Lista de tarefas =
#1 Reproduza o trecho do texto sobre a Modernidade que vai de "A emancipação é" a "(religioso, político, tradicional).".
#2 Enumere os poderes face aos quais, segundo o texto sobre a Modernidade, a Arte reclama independência.

Texto apresentado =
A emancipação é entendida pela Modernidade como uma autodeterminação
por parte do Homem, de libertação da prisão da ignorância ou da subjugação
política que o conduzirá à liberdade. A formação é reconhecida como instrumento
que permitirá aos homens um correcto uso da razão e da liberdade. Também a Arte
se define segundo esta ideia de autonomia, reclamando independência face a todo
um conjunto de poderes (religioso, político, tradicional).
O conceito de universalidade faz também parte dos mais
refutados. A modernidade visa a abolição de fronteiras culturais, afirmando a
partilha de uma identidade comum a todos os homens, o que conduzirá ao
nascimento da ideia de Humanidade. Ambiciona-se, portanto, a criação de uma
noção de uma identidade comum supra-cultural. Promove-se um definitivo
alargamento do sujeito, indivisível pela diversidade cultural ou outra. No
domínio artístico, tal serve de fundamento para a defesa de que existirão
valores estéticos de carácter universal.

Conjunto de dados =
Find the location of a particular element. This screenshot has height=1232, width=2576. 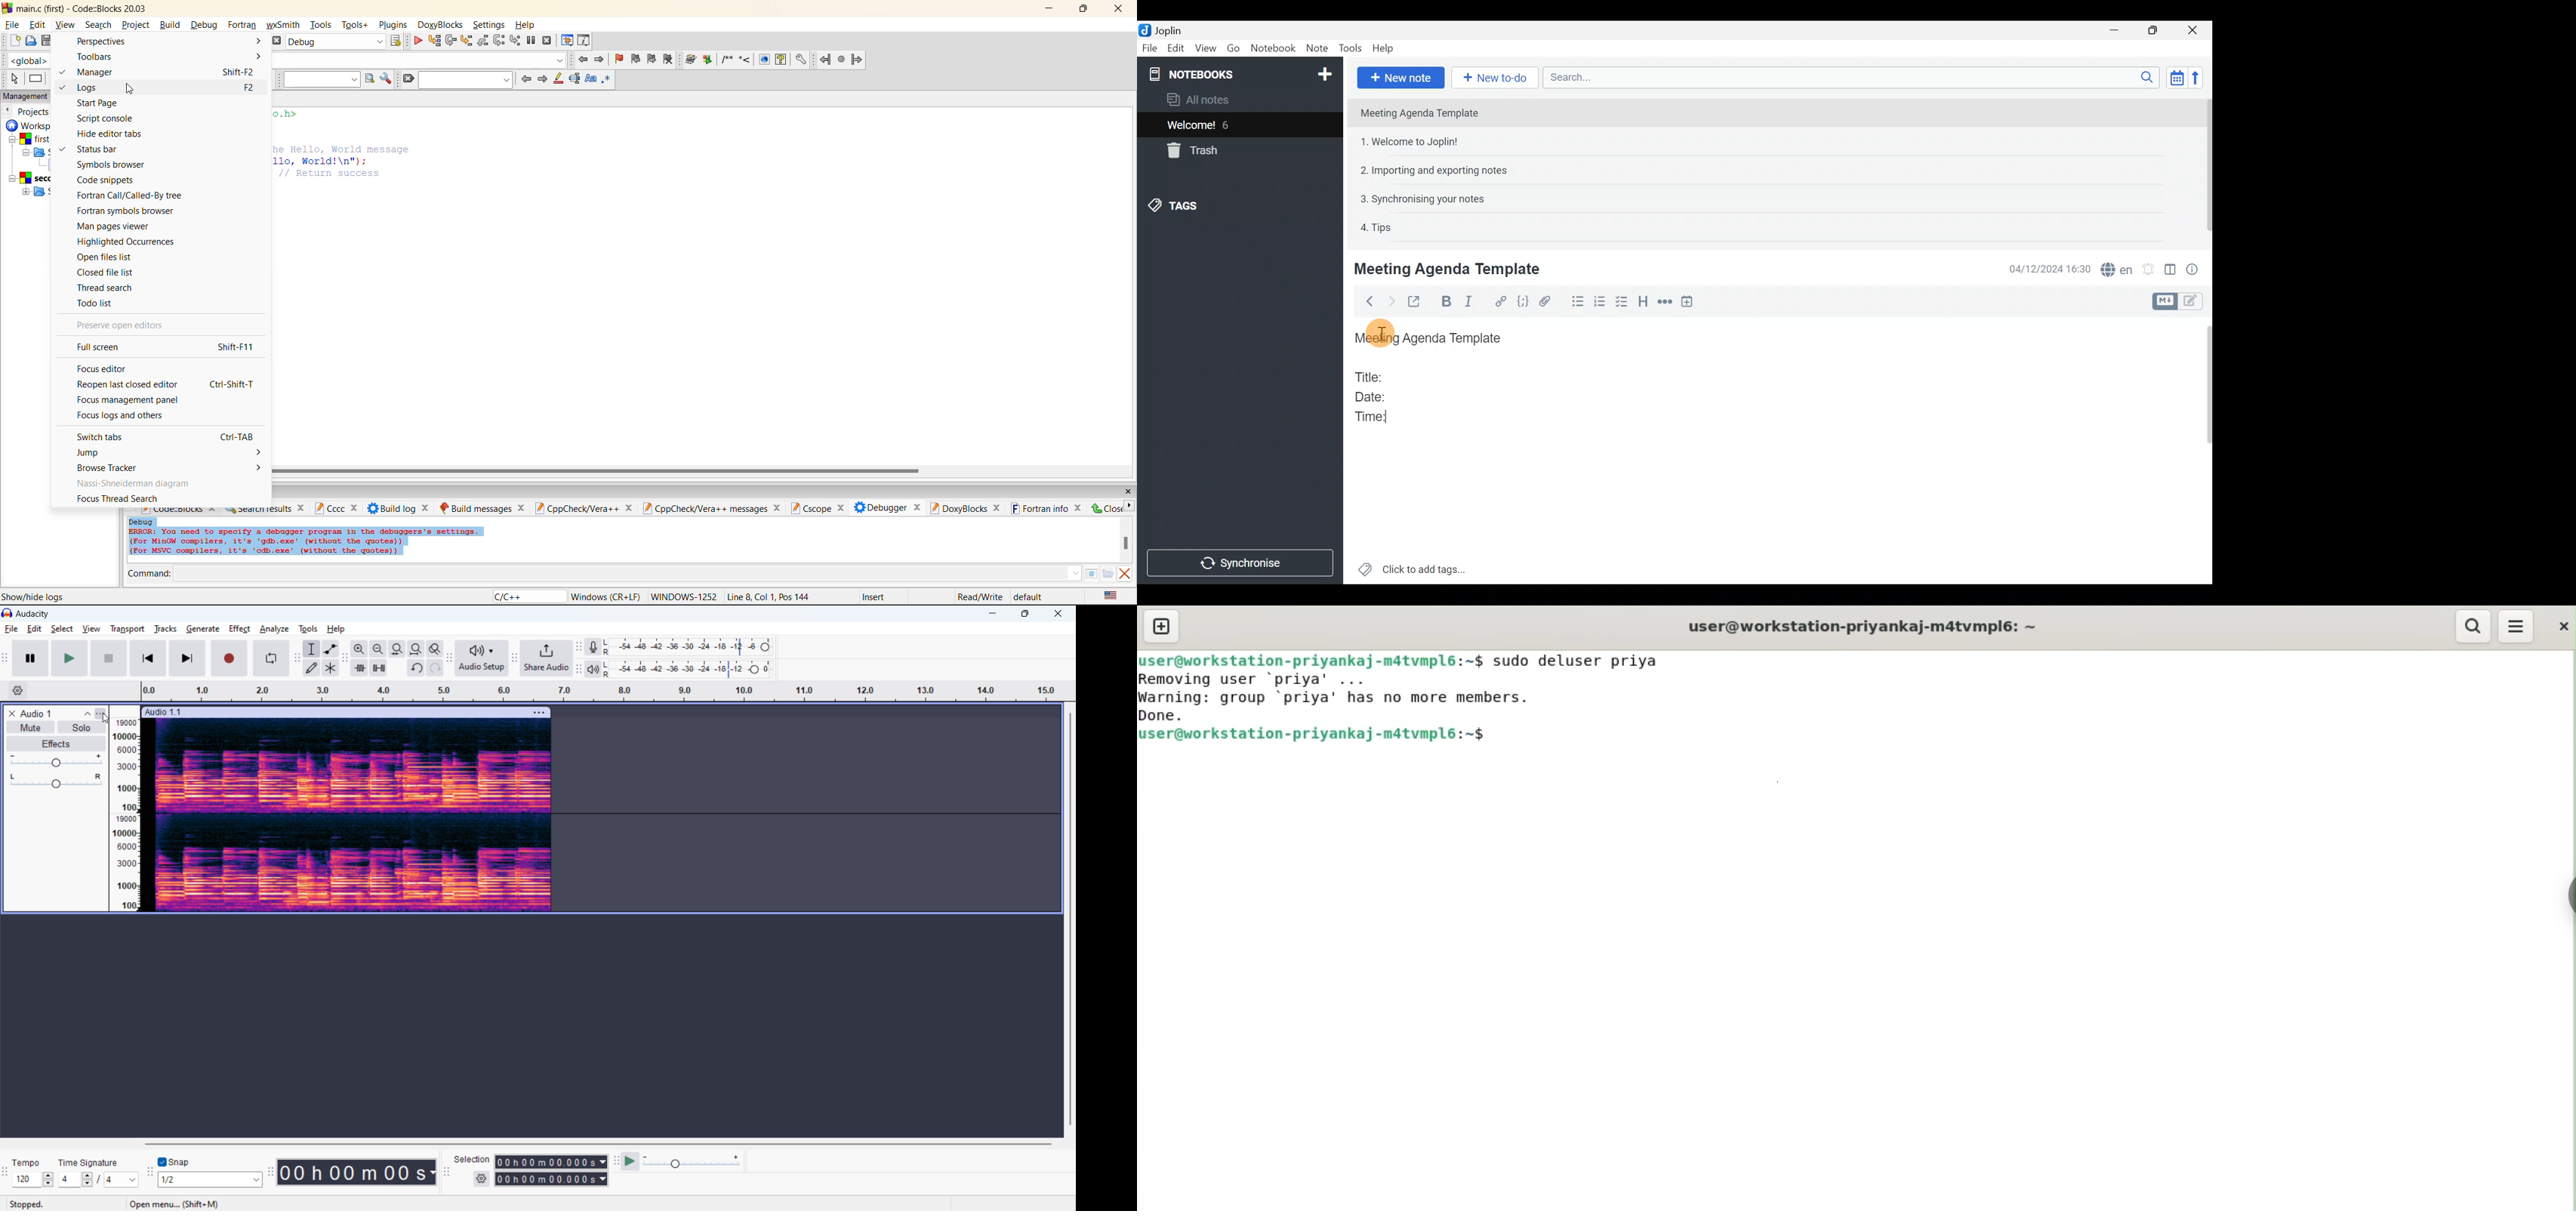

Respostas às tarefas =
#1
A emancipação é entendida pela Modernidade como uma autodeterminação
por parte do Homem, de libertação da prisão da ignorância ou da subjugação
política que o conduzirá à liberdade. A formação é reconhecida como instrumento
que permitirá aos homens um correcto uso da razão e da liberdade. Também a Arte
se define segundo esta ideia de autonomia, reclamando independência face a todo
um conjunto de poderes (religioso, político, tradicional).

#2 religioso, político, tradicional